**Recorded information**

>> start

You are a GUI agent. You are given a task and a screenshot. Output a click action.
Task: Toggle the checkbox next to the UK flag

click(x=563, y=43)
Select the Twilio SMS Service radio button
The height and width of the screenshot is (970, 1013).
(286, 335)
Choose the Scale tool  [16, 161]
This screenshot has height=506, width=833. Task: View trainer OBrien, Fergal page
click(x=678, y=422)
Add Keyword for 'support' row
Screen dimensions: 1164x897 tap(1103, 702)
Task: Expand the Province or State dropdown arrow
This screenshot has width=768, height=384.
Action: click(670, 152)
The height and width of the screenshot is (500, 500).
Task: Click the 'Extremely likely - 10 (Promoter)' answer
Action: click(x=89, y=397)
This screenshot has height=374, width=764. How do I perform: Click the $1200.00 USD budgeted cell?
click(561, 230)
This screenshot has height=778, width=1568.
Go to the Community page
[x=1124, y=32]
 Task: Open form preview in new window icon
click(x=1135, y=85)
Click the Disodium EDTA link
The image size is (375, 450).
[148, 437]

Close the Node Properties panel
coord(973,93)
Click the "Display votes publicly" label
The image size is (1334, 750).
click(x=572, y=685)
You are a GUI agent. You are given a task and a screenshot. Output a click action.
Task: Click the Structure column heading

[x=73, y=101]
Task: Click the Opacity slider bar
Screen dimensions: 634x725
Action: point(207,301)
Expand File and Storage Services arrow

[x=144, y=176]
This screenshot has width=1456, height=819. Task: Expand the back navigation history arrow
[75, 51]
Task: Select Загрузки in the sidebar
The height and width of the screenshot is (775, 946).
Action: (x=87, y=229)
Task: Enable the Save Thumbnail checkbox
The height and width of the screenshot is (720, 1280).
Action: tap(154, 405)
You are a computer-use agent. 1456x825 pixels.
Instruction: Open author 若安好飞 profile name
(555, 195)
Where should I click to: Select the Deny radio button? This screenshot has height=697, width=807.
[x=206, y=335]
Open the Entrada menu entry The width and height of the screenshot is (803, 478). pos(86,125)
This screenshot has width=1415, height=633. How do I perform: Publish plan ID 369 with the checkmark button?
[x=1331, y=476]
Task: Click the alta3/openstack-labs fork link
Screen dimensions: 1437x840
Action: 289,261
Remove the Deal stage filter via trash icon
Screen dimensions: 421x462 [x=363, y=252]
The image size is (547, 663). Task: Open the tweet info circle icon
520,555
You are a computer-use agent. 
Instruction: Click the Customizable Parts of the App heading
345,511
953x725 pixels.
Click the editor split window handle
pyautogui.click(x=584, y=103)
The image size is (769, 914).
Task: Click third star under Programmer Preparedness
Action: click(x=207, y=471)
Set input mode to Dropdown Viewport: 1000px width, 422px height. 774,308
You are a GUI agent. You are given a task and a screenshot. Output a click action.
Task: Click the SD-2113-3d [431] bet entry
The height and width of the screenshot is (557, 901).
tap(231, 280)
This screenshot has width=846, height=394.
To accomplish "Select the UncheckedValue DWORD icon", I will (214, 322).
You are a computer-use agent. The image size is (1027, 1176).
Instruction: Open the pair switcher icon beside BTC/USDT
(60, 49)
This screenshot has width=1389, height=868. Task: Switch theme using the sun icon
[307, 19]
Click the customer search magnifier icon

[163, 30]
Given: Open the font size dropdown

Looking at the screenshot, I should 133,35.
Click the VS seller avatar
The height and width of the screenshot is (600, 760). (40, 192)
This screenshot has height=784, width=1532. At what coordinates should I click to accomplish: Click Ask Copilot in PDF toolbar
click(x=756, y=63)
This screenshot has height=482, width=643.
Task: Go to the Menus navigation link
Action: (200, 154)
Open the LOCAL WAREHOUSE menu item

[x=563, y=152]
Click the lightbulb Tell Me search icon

>> end

**Exercise brief**
Present all of the rows above as a numbered list, one line per item, omitting any blank lines.

**Written answer**
1. You are a GUI agent. You are given a task and a screenshot. Output a click action.
2. Task: Toggle the checkbox next to the UK flag
3. click(x=563, y=43)
4. Select the Twilio SMS Service radio button
5. The height and width of the screenshot is (970, 1013).
6. (286, 335)
7. Choose the Scale tool  [16, 161]
8. This screenshot has height=506, width=833. Task: View trainer OBrien, Fergal page
9. click(x=678, y=422)
10. Add Keyword for 'support' row
11. Screen dimensions: 1164x897 tap(1103, 702)
12. Task: Expand the Province or State dropdown arrow
13. This screenshot has width=768, height=384.
14. Action: click(670, 152)
15. The height and width of the screenshot is (500, 500).
16. Task: Click the 'Extremely likely - 10 (Promoter)' answer
17. Action: click(x=89, y=397)
18. This screenshot has height=374, width=764. How do I perform: Click the $1200.00 USD budgeted cell?
19. click(561, 230)
20. This screenshot has height=778, width=1568.
21. Go to the Community page
22. [x=1124, y=32]
23.  Task: Open form preview in new window icon
24. click(x=1135, y=85)
25. Click the Disodium EDTA link
26. The image size is (375, 450).
27. [148, 437]
28. Close the Node Properties panel
29. coord(973,93)
30. Click the "Display votes publicly" label
31. The image size is (1334, 750).
32. click(x=572, y=685)
33. You are a GUI agent. You are given a task and a screenshot. Output a click action.
34. Task: Click the Structure column heading
35. [x=73, y=101]
36. Task: Click the Opacity slider bar
37. Screen dimensions: 634x725
38. Action: point(207,301)
39. Expand File and Storage Services arrow
40. [x=144, y=176]
41. This screenshot has width=1456, height=819. Task: Expand the back navigation history arrow
42. [75, 51]
43. Task: Select Загрузки in the sidebar
44. The height and width of the screenshot is (775, 946).
45. Action: (x=87, y=229)
46. Task: Enable the Save Thumbnail checkbox
47. The height and width of the screenshot is (720, 1280).
48. Action: tap(154, 405)
49. You are a computer-use agent. 1456x825 pixels.
50. Instruction: Open author 若安好飞 profile name
51. (555, 195)
52. Where should I click to: Select the Deny radio button? This screenshot has height=697, width=807.
53. [x=206, y=335]
54. Open the Entrada menu entry The width and height of the screenshot is (803, 478). pos(86,125)
55. This screenshot has width=1415, height=633. How do I perform: Publish plan ID 369 with the checkmark button?
56. [x=1331, y=476]
57. Task: Click the alta3/openstack-labs fork link
58. Screen dimensions: 1437x840
59. Action: 289,261
60. Remove the Deal stage filter via trash icon
61. Screen dimensions: 421x462 [x=363, y=252]
62. The image size is (547, 663). Task: Open the tweet info circle icon
63. 520,555
64. You are a computer-use agent. 
65. Instruction: Click the Customizable Parts of the App heading
66. 345,511
67. 953x725 pixels.
68. Click the editor split window handle
69. pyautogui.click(x=584, y=103)
70. The image size is (769, 914).
71. Task: Click third star under Programmer Preparedness
72. Action: click(x=207, y=471)
73. Set input mode to Dropdown Viewport: 1000px width, 422px height. 774,308
74. You are a GUI agent. You are given a task and a screenshot. Output a click action.
75. Task: Click the SD-2113-3d [431] bet entry
76. The height and width of the screenshot is (557, 901).
77. tap(231, 280)
78. This screenshot has width=846, height=394.
79. To accomplish "Select the UncheckedValue DWORD icon", I will (214, 322).
80. You are a computer-use agent. The image size is (1027, 1176).
81. Instruction: Open the pair switcher icon beside BTC/USDT
82. (60, 49)
83. This screenshot has width=1389, height=868. Task: Switch theme using the sun icon
84. [307, 19]
85. Click the customer search magnifier icon
86. [163, 30]
87. Given: Open the font size dropdown
88. Looking at the screenshot, I should 133,35.
89. Click the VS seller avatar
90. The height and width of the screenshot is (600, 760). (40, 192)
91. This screenshot has height=784, width=1532. At what coordinates should I click to accomplish: Click Ask Copilot in PDF toolbar
92. click(x=756, y=63)
93. This screenshot has height=482, width=643.
94. Task: Go to the Menus navigation link
95. Action: (200, 154)
96. Open the LOCAL WAREHOUSE menu item
97. [x=563, y=152]
98. Click the lightbulb Tell Me search icon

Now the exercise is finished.